Recordemos que antes de la llegada de los conquistadores españoles la cuenca del valle de México albergaba una serie de impresionantes logros de la ingeniería hidráulica. Y que después de la violenta toma de la gran Tenochtitlán en 1521, lo que alguna vez fue un islote en el centro de un gran lago, fue convirtiéndose en una ciudad más similar a como la concebían los españoles. Resulta fascinante pensar en cómo los referentes de estos hombres los llevaron a desecar el suelo para construir la cuadrícula que hoy día conocemos como el primer cuadrante del Centro Histórico.

Gracias a estas acciones, la llegada del agua a la ciudad se volvió un ciclo de al menos cuatro meses particularmente complicado.
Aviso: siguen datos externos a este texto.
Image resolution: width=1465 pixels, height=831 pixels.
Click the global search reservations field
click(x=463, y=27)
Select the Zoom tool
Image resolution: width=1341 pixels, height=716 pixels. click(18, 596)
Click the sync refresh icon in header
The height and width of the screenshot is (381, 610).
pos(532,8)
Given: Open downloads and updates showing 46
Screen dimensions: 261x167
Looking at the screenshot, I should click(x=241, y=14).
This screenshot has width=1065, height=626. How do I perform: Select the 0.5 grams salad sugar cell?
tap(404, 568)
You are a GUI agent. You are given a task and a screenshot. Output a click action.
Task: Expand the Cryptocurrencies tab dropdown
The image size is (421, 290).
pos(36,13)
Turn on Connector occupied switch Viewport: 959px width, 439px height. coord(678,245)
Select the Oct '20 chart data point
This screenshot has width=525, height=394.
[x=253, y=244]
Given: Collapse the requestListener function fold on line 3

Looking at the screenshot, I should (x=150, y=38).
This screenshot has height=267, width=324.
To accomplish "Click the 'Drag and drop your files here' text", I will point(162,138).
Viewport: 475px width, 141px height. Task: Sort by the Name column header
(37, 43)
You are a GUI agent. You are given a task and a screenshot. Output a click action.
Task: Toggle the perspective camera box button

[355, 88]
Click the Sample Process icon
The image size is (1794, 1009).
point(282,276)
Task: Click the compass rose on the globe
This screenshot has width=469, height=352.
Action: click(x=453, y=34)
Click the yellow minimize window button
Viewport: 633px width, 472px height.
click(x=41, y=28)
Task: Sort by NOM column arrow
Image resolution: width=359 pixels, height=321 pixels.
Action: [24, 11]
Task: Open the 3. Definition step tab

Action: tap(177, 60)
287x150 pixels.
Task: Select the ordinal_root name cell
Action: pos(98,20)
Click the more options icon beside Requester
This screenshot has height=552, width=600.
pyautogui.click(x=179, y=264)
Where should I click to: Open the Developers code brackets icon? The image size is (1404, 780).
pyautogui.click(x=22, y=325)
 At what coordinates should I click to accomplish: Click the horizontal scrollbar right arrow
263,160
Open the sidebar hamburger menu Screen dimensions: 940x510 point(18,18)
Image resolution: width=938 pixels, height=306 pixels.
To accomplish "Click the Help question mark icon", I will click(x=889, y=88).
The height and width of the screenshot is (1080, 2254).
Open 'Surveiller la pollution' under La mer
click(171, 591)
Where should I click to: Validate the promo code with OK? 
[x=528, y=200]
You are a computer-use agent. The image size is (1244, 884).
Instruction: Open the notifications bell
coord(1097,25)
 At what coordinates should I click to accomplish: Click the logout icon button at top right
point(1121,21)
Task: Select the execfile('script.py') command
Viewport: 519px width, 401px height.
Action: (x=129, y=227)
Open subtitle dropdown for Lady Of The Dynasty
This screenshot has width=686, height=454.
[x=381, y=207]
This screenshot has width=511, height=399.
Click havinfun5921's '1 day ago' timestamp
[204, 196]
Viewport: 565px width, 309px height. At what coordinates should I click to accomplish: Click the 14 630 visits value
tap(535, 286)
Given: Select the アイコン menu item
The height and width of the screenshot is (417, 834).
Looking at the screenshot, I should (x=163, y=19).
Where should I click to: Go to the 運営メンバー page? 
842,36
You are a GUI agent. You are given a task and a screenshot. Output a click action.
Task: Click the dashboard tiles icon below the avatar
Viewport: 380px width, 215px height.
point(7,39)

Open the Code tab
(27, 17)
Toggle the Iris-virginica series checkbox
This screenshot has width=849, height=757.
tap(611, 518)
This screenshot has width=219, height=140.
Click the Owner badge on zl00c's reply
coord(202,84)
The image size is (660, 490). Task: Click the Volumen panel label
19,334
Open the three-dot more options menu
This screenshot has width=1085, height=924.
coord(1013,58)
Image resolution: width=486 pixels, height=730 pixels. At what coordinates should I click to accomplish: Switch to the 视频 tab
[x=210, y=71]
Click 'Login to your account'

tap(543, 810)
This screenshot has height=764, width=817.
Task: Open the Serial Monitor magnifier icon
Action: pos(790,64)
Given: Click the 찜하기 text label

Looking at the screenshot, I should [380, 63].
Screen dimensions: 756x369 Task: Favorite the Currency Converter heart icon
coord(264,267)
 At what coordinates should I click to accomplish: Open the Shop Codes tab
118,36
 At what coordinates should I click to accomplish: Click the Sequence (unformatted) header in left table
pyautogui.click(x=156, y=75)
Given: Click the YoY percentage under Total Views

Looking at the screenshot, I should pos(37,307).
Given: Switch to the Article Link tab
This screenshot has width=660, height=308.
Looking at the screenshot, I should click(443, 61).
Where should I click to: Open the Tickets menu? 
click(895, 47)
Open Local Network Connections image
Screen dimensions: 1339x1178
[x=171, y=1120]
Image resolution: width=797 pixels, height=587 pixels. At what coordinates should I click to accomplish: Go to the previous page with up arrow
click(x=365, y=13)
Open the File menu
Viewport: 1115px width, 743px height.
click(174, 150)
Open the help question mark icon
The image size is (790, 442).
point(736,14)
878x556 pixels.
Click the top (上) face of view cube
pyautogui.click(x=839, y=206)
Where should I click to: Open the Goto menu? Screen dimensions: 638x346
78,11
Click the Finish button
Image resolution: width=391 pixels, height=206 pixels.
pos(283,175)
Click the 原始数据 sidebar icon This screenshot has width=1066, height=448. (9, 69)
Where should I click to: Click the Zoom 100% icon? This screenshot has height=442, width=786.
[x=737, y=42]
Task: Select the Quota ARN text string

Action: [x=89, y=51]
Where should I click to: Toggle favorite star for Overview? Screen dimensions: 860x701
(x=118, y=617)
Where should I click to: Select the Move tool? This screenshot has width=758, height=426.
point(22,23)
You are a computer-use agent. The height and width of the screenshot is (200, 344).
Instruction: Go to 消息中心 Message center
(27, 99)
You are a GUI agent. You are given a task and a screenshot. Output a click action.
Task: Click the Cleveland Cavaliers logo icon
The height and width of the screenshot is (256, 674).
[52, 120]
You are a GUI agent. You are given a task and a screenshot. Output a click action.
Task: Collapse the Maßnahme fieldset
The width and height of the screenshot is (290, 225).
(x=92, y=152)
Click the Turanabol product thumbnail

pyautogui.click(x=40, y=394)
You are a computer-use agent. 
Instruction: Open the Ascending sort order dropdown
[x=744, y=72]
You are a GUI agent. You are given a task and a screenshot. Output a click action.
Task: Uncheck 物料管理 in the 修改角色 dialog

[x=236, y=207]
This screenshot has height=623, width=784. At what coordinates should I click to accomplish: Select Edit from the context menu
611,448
Y es que obras de desagüe no han faltado, aunque paradójicamente lo único que se ha podido hacer es drenar el agua; negando así la memoria ancestral del líquido vital que año con año busca retornar a su vientre.

¿Qué pasaría si en vez de negar al agua su estadía en la ciudad, pudiésemos almacenarla?

Esta propuesta no es una solución al calor de la crisis, sino una acción preventiva concreta que podría tener un impacto benéfico en la vida privada de todos nosotros.

Si cada casa contara con un sistema de almacenamiento de agua, podrían captarse y llenarse cisternas enteras, sin tener que pagar las tradicionales pipas de agua. Hoy en día la ingeniería ambiental nos presenta distintas opciones de captación pluvial, dependiendo el tipo de estructura habitacional o empresarial que se tenga.

Además, la única forma para garantizar que la infraestructura de desagüe funcione es manteniéndola limpia. Aunado a los esfuerzos de drenar el agua, es tarea de todos no arrojar basura que pueda obstruir estas vías de salida. A final de cuentas, de poquito en poquito se llena el jarrito.

Apoyemos un futuro posible en que las gotas de lluvia se reciban con dicha y sin angustia.